*** Source material ***
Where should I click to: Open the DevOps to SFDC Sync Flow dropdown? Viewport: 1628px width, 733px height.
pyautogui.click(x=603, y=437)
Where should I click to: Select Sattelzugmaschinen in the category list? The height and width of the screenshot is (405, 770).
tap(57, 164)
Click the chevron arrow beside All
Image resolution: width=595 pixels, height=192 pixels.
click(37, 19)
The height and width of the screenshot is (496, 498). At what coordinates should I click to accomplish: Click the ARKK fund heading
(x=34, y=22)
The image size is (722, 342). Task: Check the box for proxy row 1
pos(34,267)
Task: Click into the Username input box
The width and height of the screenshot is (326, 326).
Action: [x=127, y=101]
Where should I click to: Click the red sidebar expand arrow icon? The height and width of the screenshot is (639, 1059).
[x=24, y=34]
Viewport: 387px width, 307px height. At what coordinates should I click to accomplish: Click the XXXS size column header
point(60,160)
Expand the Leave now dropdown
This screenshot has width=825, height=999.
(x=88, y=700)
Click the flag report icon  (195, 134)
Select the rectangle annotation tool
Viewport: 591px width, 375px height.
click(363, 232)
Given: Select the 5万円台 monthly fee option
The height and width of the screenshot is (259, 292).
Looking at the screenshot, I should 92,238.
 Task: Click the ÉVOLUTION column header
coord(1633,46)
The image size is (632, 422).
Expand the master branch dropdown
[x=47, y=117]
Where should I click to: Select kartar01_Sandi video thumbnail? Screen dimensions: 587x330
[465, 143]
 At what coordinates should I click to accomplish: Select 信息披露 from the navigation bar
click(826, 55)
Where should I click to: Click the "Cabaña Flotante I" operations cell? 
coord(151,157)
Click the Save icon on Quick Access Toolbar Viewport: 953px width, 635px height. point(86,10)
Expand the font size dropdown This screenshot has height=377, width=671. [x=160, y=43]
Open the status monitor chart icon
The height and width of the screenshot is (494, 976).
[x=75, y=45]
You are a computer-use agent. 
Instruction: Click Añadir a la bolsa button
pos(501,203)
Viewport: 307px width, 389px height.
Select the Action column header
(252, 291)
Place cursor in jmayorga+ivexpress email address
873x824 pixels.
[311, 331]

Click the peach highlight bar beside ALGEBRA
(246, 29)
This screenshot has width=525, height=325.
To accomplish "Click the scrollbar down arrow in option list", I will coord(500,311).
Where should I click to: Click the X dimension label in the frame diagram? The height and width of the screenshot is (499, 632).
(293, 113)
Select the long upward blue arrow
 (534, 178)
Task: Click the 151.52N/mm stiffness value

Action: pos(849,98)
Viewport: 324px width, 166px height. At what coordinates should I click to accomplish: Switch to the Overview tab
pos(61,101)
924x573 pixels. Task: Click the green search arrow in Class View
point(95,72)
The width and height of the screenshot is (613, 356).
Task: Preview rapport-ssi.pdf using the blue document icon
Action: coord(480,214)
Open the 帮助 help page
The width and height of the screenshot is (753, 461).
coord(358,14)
*** End of Source material ***
* **Problem statement**: Of all the lines in the data above, show only those that hold the word "option".

* **Expected answer**:
Given: Select the 5万円台 monthly fee option
To accomplish "Click the scrollbar down arrow in option list", I will coord(500,311).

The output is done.